Si bien es cierto que una buena casa, nuestra sociedad, debe ser y estar limpia, también es cierto que las escaleras se barren de arriba hacia abajo, previniendo la ocurrencia de los actos negativos que pueden implicar una invitación a la concurrencia de los demás. En este sentido, la corrupción hay que analizarla en un saco aparte, ya que puede ser la causa y la promotora de imprudencias, faltas y delitos, así como de la impunidad para castigar a las cuatro exponentes.

El haber extendido boletas ideológicamente falsas para tener recursos para ganar una candidatura, puede ser –en ciertos actores– una imprudencia, en otros una falta, y, desde la óptica fiscal, un delito.

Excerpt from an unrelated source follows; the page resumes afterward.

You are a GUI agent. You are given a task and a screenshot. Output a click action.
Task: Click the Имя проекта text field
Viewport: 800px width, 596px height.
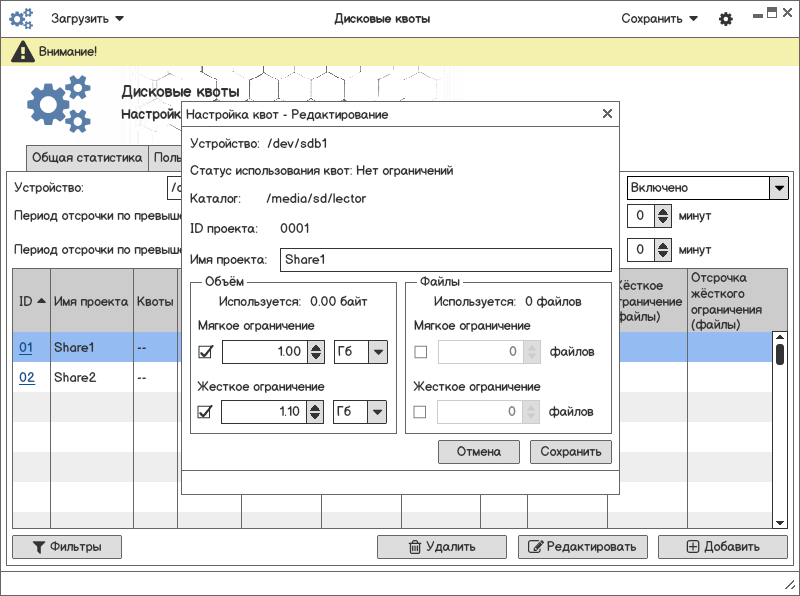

Cada uno tiene que pagar conforme al mérito de su participación.

Por otro lado, el tráfico de influencias, el uso de información privilegiada, el cohecho, el soborno y sus derivados, corresponde más bien a una maquinaria efectiva de corrupción, diseñada y construida para generar beneficios al margen de la ley y sin importar el daño que pueda causarse a terceros.

Ojalá las comisiones que buscan devolver la sanidad a nuestra vida cívica sepan diferenciar y sean capaces de proponer remedios ajustados a las diferentes enfermedades y no envíen al quirófano a quien tiene un resfrío y a quien sufra un infarto, aunque los dos se sientan mal y estén ambos afiliados a una Isapre o a Fonasa. Puede resultar costosísimo matar mosquitos con balas de cañón como dejar con vida a quienes destruyen la convivencia social –y la confianza que es su fundamento– por generarse unos beneficios mezquinos para sustentar una vida aún más mezquina.